Bei der topischen Anwendung von Minoxidil kann es zu lokalen Reaktionen der Haut wie etwa Ekzemen kommen. Darüber hinaus muss das Präparat täglich aufgetragen werden. „Seit kurzem häufen sich Berichte, dass Minoxidil auch systemisch angewendet werden kann. Meist wird die Dosis langsam über die Zeit gesteigert um mögliche Nebenwirkungen gut im Blick zu behalten, denn es besteht die Gefahr, dass auch kardiale Veränderungen wie ein Absinken des Blutdrucks und EKG-Veränderungen vorkommen können. Bei Frauen kann es auch zu Hirsutismus führen“, so Posch.

Finasterid nur bei Männern

Ein weiteres oral angewendetes Medikament ist Finasterid. Es ist ein selektiver Inhibitor der Steroid-5α-Reduktase vom Typ II und verhindert die Umwandlung von Testosteron in Dehydrotestosteron, was zu weniger Miniaturisierung der Haarfollikel führt. „Finasterid wird ausschließlich bei Männern angewendet, bei Frauen hat es keine Wirkung. Der Grund dafür ist noch nicht bekannt“, erklärt Griss. Bei Männern könne Finasterid jedoch als Nebenwirkung zu einer sexuellen Dysfunktion führen, wie der Experte weiter ausführt.
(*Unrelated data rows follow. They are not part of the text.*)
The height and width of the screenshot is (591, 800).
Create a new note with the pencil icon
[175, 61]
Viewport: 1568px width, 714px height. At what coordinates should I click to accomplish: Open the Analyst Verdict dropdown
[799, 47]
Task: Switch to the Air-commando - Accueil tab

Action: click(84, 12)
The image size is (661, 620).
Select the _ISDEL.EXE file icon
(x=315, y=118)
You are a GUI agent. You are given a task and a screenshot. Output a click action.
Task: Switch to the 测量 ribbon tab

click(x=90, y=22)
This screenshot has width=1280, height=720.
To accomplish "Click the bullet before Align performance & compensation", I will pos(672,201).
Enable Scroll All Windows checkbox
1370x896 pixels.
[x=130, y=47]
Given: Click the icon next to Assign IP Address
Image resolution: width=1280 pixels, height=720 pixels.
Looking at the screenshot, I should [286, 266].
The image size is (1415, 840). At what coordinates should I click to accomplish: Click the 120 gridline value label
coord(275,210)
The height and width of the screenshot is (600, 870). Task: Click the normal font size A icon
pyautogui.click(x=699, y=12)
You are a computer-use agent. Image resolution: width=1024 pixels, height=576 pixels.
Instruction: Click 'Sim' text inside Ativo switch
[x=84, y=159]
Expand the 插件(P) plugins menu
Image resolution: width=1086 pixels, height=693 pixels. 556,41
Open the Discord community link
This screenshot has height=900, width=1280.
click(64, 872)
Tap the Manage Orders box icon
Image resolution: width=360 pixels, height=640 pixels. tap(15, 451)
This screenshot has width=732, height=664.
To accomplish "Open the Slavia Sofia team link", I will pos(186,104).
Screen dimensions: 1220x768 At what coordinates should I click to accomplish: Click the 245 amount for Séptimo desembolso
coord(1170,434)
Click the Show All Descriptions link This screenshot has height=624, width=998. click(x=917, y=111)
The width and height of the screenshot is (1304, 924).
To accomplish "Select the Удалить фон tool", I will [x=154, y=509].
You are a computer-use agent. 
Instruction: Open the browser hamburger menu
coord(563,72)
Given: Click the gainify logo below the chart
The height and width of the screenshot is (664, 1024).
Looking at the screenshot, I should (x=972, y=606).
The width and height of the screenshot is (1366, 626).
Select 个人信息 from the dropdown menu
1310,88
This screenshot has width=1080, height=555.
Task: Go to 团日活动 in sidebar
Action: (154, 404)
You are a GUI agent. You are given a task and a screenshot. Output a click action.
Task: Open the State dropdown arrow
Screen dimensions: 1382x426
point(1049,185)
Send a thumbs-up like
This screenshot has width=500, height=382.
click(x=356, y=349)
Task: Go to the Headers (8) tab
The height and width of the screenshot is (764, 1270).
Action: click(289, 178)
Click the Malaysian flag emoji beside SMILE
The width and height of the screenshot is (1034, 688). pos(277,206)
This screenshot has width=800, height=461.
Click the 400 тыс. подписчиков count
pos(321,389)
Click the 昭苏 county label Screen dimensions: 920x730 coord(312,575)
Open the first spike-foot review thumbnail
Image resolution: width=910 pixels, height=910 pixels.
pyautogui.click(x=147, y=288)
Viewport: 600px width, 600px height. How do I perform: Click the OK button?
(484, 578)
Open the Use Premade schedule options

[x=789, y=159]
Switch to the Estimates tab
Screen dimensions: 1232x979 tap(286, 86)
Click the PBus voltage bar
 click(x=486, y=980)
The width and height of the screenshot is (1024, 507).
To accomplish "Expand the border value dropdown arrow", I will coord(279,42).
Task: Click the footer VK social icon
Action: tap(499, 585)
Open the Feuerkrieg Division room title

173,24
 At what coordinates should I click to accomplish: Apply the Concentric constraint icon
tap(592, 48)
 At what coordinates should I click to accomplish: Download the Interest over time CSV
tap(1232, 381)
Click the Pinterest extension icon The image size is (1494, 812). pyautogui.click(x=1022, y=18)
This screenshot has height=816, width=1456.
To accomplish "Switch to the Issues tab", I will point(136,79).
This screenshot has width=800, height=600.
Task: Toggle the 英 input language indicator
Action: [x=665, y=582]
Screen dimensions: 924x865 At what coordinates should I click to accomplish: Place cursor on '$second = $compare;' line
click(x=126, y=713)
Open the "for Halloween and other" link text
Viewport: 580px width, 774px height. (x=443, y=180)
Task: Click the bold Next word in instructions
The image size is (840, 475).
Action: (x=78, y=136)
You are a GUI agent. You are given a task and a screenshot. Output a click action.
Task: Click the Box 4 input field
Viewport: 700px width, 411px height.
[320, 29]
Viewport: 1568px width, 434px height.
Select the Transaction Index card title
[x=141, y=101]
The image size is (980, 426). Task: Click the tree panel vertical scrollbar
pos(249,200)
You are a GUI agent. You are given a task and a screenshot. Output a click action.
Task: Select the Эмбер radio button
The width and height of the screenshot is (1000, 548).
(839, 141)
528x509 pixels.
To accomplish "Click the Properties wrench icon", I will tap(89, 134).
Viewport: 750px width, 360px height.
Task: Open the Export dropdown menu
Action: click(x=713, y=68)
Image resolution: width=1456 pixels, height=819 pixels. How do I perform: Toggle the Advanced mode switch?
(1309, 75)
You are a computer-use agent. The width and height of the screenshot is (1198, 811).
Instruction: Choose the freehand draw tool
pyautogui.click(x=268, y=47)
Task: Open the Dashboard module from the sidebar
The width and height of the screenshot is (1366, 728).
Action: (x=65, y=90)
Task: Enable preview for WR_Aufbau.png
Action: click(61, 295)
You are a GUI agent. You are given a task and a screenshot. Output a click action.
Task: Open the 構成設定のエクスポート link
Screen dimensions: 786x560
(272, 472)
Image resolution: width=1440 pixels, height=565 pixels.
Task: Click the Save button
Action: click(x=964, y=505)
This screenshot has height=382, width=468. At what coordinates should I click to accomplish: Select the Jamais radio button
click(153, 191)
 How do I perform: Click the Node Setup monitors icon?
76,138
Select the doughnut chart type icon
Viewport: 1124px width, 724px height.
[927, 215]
Eine nicht-medikamentöse Möglichkeit der Behandlung ist die Haartransplantation, bei der die Haarfollikel von dicht bewachsenen Stellen des Kopfes, meist von der Seite, an die kahlen oder ausgedünnten Bereiche verpflanzt werden. Männer behalten die Haare im Randbereich meist immer, was wahrscheinlich dadurch begründet ist, dass die Haarfollikel auf der Kopfhaut eine unterschiedliche Empfindlichkeit gegenüber Hormonen haben. Dieser Faktor könne bei der Haartransplantation genutzt werden. Bei Frauen sei dies schwieriger, da die hormonelle Empfindlichkeit der Haare deutlich gleichmäßiger ist. Die Methode des Platelet-Rich Plasma (PRP) wiederum nutzt die körpereigenen Wachstumsfaktoren, um die Regeneration der Haarfollikel zu fördern. PRP wird in die Kopfhaut injiziert, um die Blutzirkulation zu verbessern und das Haarwachstum zu stimulieren. Weiters können Softlaser zur Anwendung kommen. „Mit der Softlasertherapie konnten positive Ergebnisse erzielt werden. Dabei wird die Durchblutung der Kopfhaut verbessert und das Haarwachstum angeregt,“ bestätigt Griss.